Yang sangat unik adalah pakaian para gadis. Sebenarnya bukan pakaiannya yang unik yang hanya terdiri dari sehelai kain panjang batik dermayon dan baju kebaya. Yang unik adalah tutup kepalanya yang terbuat dari aneka ragam bunga seperti kantil, kenanga, mawar, melati dan sebagainya sehingga seluruh rambut mereka tertutup bunga warna-warni. Ada yang memakai semacam cunduk yang terbuat dari janur kelapa yang jumlahnya tidak sama. Ada yang hanya dua, ada yang tiga, empat, lima dan enam. Konon canduk itu dipakai sebagai isyarat bahwa mereka sudah mempunyai tunangan. Dengan demikian tidak ada yang berani mengganggu. Warna bajunyapun beraneka warna ada yang merah, ada yang hijau, biru, kuning dan lain-lain. Katanya warna itu sebagai tanda kelompok. Yang dimaksud kelompok adalah blok kampungnya masing-masing. Secara keseluruhan kebaya tersebut terbuat dari kain Brokat.

Kurang lebih jam 09:00 mereka sudah berkumpul dirumah Kuwu serta pamong lainnya siap mengadakan pawai keliling desa. Konon dahulunya mereka berkumpul dirumah Kuwu itu untuk menyerahkan bulu-bekti kepada Kuwu sepamongnya berupa padi yang disebut “pancen”. Selesai mengadakan pawai yang memakan waktu kurang lebih satu jam, kemudian mereka berkumpul di Balai Desa, dimana telah tersedia hiburan tradisional berupa “Topeng” laki-laki untuk menghibur para gadis dan “Ronggeng Ketuk” untuk para jejaka. Mereka berkumpul bersama-sama di Balai Desa.

Gadis-gadis menyawer “Topeng” sedangkan jejaka menari “Ketuk Tilu”. Kemudian kepada mereka dibagikan nasi kuning sebagai hidangan yang dibagikan oleh Topeng, dan untuk jejaka dibagikan oleh Ronggeng. Demikian upacara ini berlangsung sampai siang hari kurang lebih pukul 14:00. Kemudian istirahat dan dimulai lagi pukul 16:00 sampai jauh malam.

Sementara itu mulai pukul 16:00 dialun-alun telah penuh oleh para pengunjung baik dari Desa itu sendiri atau maupun dari Desa luar untuk menyaksikan pertandingan “Sampiong”. Sampiong adalah sejenis olahraga ketangkasan yang hanya dilakukan oleh laki-laki saja, baik tua maupun muda. Dengan diiringi gamelan yang hanya terdiri dari gendang dan gong kecil dengan iramanya yang khas, maka tampilah kedalam arena dua orang yang akan bertanding.

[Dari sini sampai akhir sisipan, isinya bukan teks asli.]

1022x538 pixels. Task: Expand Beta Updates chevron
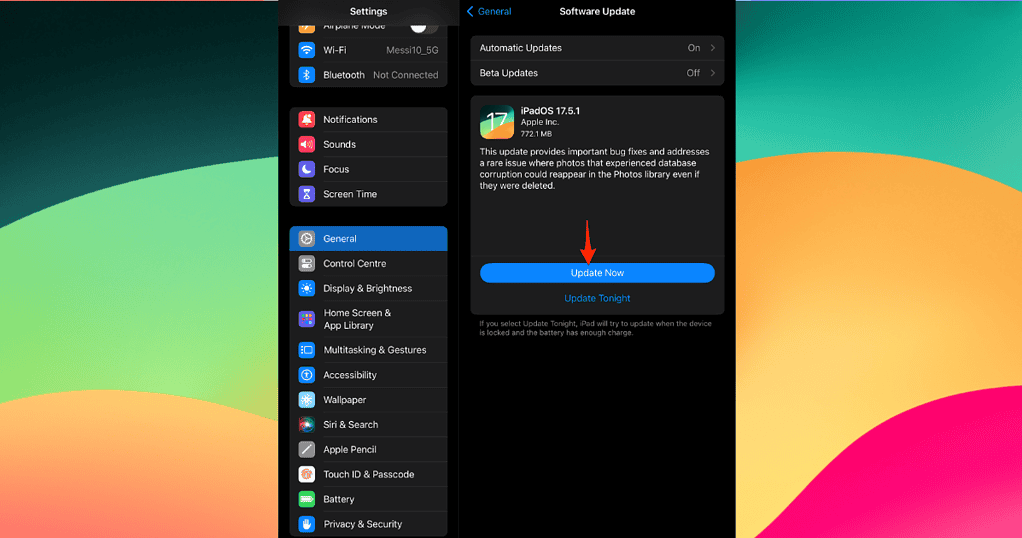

Masing-masing membawa senjatanya berupa rotan yang sebesar kurang lebih ibu jari kaki. Mereka saling memukul dengan caranya sendiri-sendiri. Yang gesit bisa lolos dari pukulan lawannya. Menurut peraturan permainan, masing-masing tidak diperbolehkan memukul selain kaki (dibawah lutut) kecuali jika lawan melarikan diri, maka boleh dipukul secara bebas. 

Zaman dahulunya Sampiong itu dilakukan untuk mengukur pembagian air disawah. Blok yang menang boleh mendapat air lebih dulu, dan seterusnya.

Demikianlah upacara Ngarot itu berlangsung turun temurun yang diperkirakan sudah berumur lebih dari 4 abad (dihitung dari tulisan ini dibuat  1960) lamanya.

 Dasuki, H.A. 1960. Sejarah Indramayu. Indramayu : Pemerintah Daerah Tingkat II Indramayu.